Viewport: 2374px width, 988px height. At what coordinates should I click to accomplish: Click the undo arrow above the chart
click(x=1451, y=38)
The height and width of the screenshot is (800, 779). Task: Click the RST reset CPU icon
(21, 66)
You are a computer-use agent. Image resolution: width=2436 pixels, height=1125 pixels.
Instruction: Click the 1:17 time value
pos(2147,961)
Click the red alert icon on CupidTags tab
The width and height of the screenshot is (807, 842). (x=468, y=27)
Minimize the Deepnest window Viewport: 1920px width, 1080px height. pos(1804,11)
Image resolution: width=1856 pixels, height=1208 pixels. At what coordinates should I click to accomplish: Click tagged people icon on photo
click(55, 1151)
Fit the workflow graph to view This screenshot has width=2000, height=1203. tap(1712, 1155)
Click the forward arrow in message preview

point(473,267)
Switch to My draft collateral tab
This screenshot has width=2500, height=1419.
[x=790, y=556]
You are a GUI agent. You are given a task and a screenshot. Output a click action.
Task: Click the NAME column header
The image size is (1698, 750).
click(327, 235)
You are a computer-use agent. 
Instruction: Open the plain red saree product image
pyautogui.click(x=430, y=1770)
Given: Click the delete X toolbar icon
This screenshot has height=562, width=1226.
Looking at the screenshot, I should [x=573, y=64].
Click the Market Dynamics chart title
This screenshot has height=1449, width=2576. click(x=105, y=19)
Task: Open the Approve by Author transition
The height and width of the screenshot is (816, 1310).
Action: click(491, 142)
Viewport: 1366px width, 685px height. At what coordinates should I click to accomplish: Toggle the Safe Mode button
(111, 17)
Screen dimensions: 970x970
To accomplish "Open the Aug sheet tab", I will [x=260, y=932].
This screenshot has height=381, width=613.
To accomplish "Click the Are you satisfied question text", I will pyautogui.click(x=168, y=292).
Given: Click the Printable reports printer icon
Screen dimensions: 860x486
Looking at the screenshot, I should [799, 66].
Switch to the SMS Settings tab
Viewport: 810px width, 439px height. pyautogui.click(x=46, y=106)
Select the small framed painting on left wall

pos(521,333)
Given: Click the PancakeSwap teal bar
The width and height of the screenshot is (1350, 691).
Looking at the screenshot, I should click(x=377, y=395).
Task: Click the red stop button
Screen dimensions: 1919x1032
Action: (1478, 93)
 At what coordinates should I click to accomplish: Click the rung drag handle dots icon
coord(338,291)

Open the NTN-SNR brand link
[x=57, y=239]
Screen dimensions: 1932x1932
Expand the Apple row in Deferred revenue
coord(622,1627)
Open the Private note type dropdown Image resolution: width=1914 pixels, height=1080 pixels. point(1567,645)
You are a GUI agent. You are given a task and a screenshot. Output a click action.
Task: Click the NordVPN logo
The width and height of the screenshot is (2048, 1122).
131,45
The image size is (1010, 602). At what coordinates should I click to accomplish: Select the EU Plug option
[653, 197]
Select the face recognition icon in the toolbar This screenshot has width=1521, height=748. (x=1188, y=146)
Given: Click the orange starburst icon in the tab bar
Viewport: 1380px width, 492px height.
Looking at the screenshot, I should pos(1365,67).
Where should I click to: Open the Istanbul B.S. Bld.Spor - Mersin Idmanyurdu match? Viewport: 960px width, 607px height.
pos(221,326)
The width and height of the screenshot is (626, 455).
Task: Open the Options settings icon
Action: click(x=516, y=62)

- Exercise objective
Report every line of the records above that contains the word "Viewport", matching its case exactly.

- Full solution
Viewport: 2374px width, 988px height. At what coordinates should I click to accomplish: Click the undo arrow above the chart
Minimize the Deepnest window Viewport: 1920px width, 1080px height. pos(1804,11)
Viewport: 1366px width, 685px height. At what coordinates should I click to accomplish: Toggle the Safe Mode button
Viewport: 810px width, 439px height. pyautogui.click(x=46, y=106)
Viewport: 1380px width, 492px height.
Where should I click to: Open the Istanbul B.S. Bld.Spor - Mersin Idmanyurdu match? Viewport: 960px width, 607px height.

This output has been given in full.